Consultants. Eli Siegel would often give the example of contempt, that a “high point” in a person’s life was his ability to vomit. It is a saying, “I get rid of you, world!” Do you have a very dramatic and organized example of saying, “I don’t need the world?”
I learned that I wanted to have myself pure, untouched by the outside world, but that this choice was keeping me from something I wanted more: to like the world on an honest basis.
In an early consultation, Ellen Reiss composed three couplets with humor that had me see my disorders in relation to the world:
The same universe in which I vomit
Has clouds, and also a star, and a comet.When I meet something in the world, I will either become it,
Or get rid of it by trying to vomit.I feel like a queen, or at least a duchess or a duke
Every time I can eat something and puke.
Food Puts Opposites Together
I learned from Aesthetic Realism that I worshipped food: I made it the most important thing in the world.
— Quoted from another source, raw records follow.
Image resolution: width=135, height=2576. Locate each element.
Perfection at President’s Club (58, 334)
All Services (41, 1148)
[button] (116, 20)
I used to say, “Food is my world.”
I was so ashamed of the way I saw it that I felt I couldn’t go out with people or to parties. I knew there was something wrong when I thought more about getting to the table with the food than about getting to know the people at the party. My consultants asked me: “Do you think you see food as your Mecca? Some people wear crosses or gold stars around their necks. You should get yourself a little refrigerator charm.”
My eating disorders stopped in 1981 because of what I learned. Today I eat three meals a day like a normal person, and I never have to worry about my health the way I once did.
I learned from Aesthetic Realism that the world, like a person, has a structure of opposites which can be counted on: it is aesthetic, the oneness of opposites, the same opposites that are in us. I began to study the opposites in food.
I saw, for example, that cottage cheese is both smooth and rough. It has smooth liquid and curds of harder cheese. And I have flesh that is soft and supple and bones and muscles that are hard and firm. Studying the opposites made me feel that I was stronger through being affected deeply by the world.
The clear explanation of the cause of eating disorders is in the Aesthetic Realism of Eli Siegel. I want my life to be useful so that the hundred thousand anorexics in the United States alone will not face a prospect of dying of heart failure, infections, irreversible hypoglycemia, and simple starvation. I am one of the luckiest people on this earth because I have met truth about the world and myself.